The digital age has changed the way we shop forever; equally as transformational as the onset of the automobile, and has created new ways in which we differentiate products and services. In a 2008 survey from Penn, Schoen & Berland, some 70% of Americans say they consult product reviews or consumer ratings before making a purchase. The internet has quickly become the world's most influential research laboratory.
Consumers now scour the internet looking for reviews or consumer surveys that might help sway them to purchase a particular product or service. In a world where we have over 10 million different consumer products on the market in the US alone, our emotional and impulsive brains need help in making more rational and qualitative purchasing decisions. In the past, the traditional model was to run an ad on television, and pitch to the emotional branch of your brain, and attempt to back it up with a slogan that you could relate to.
Two extraordinary examples of this new "information-based consumer validation" include Amazon and Trip Advisor. Amazon.com introduced their legendary consumer product review ratings system in 1995, and has since created the world-class consumer ratings powerhouse that includes over 5 million unique consumer posts that includes millions of different comments and ratings. Paul Ryder, VP of Consumer Electronics at Amazon, commented that "the biggest change is the amount of research consumers are doing before they leave their houses," and this affects all retailers, online and offline. When I shop at Amazon, I always read two or three of the consumer reviews and utilize the star-rankings when researching new products, to help validate my purchasing decision. In 1999, Amazon launched its "Wish List" service that allows a consumer to list items that they would like to receive as a gift. Friends and relatives can check the list around gift-giving times, and have them shipped directly to the recipient with a nice red bow and a personalized card. This sure makes holiday shopping a lot easier for a teenager! In 2006, Amazon launched individual discussion hubs, centered around product types and brands. They have effectively created the world's largest, self-contained consumer research database, which is continuing to evolve.

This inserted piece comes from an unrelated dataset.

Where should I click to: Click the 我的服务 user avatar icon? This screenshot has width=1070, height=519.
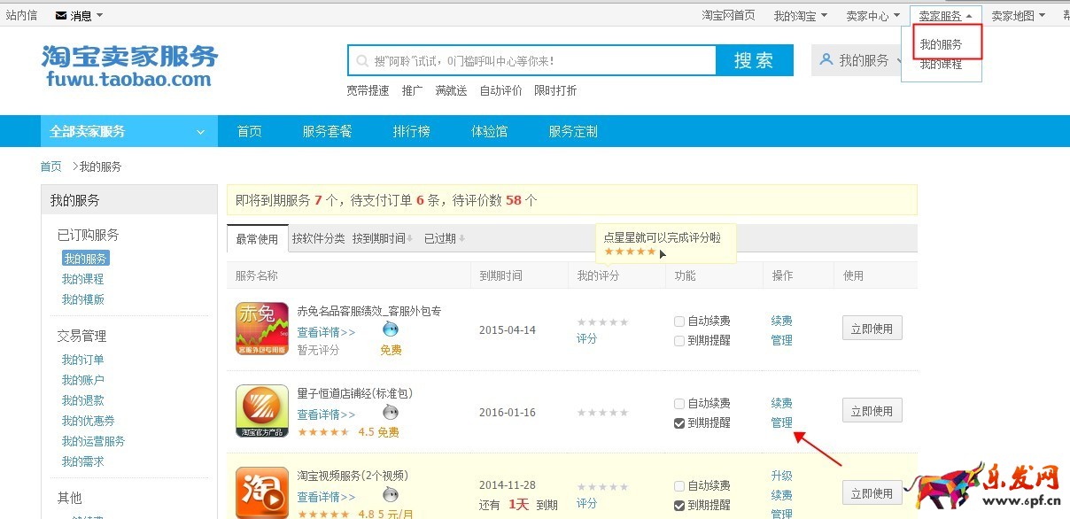(x=826, y=60)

These guys get it and customers love it. In the latest quarter ending September 30, 2009, Amazon reported total revenue increased 28% from a year ago, cash flow increased 77% and net income advanced 68%. Nothing short of phenomenal results, especially during one of the harshest economic contractions since the 1930's.
Trip Advisor is another online community service I use for anything travel-related. I always use them when developing travel plans. It's a lot more believable to read individual consumer posts and hear about real-world experiences when selecting a hotel, airline or vacation location. You can relate to what people are saying and how they rank different aspects of their stay such as service, cleanliness, staff, value, price, etc. And what I like the best, is that it's not 100% positive feedback. It's the not-so-positive experiences that I want to hear about. In aggregate, these consumer posts add up to a validation in an increasingly fragmented and complex purchasing process. I recently traveled to Ireland and discovered that on our first night, our B&B had closed. We had made our reservation only 30 days prior to our trip. We were shocked (and exhausted from being up for 36 hours)! The first thing I did was to post the experience on Trip Advisor, to warn other travelers who were booked at the B&B and recommended a nice nearby Inn, where the manager went out of his way to find us a quiet room, even though they were booked solid. He and his Inn got a five star recommendation from us.

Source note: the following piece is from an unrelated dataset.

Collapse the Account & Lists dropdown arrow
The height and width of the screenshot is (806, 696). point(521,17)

Retailers can leverage this new-economy consumer behavior by creating forums for consumers to discuss your products or services. I read recently that one referral is equal to running a television ad 200 times, from an ROI perspective. Encourage customers to promote your products by designing feedback and ratings forums on your website or creating a Facebook Fan page. These concepts require unparalleled confidence in your products or services, as consumers can post the good, bad and the ugly. Keep in mind, it's OK to have a couple of comments that might be constructive, which helps you develop a better product and allows other potential customers to learn about the product through another consumers' experience.
Another useful tool that I've encountered is the launch of Facebook Connect, which allows a website to include a "window" to Facebook friends. When a shopper is on your website, they can "poll" their Facebook friends for affirmation on a product they are considering purchasing. This is done through a link, so your potential customer never leaves your site.
Another more conservative concept is the use of testimonials. Though not as effective as unedited forum posts and ratings, testimonials bring validation and integrity to your product. You can post testimonials on your website (keep them fresh and change weekly), incorporate them in traditional broadcast media (branding), monthly e-newsletters, email blasts, online advertising, and as a tool to boost morale with your own troops.
One technique that I've used successfully is to encourage customers to take a short online survey for a free coupon. We aggregated the results each month and gained lots of useful information, across many department levels. Your customers want to be heard and you need to listen carefully to what they are saying.
I firmly believe that the most effective marketing techniques utilize some form of having the customer tell your story through their own personal experience. Consumers are more skeptical of traditional advertising than ever before, so you need to be truthful, honest and relevant to your target audience. Having your customers become your cheerleader is something everyone should incorporate into a fully integrated marketing plan.
Enjoy the holidays and empower your customers to help drive sales!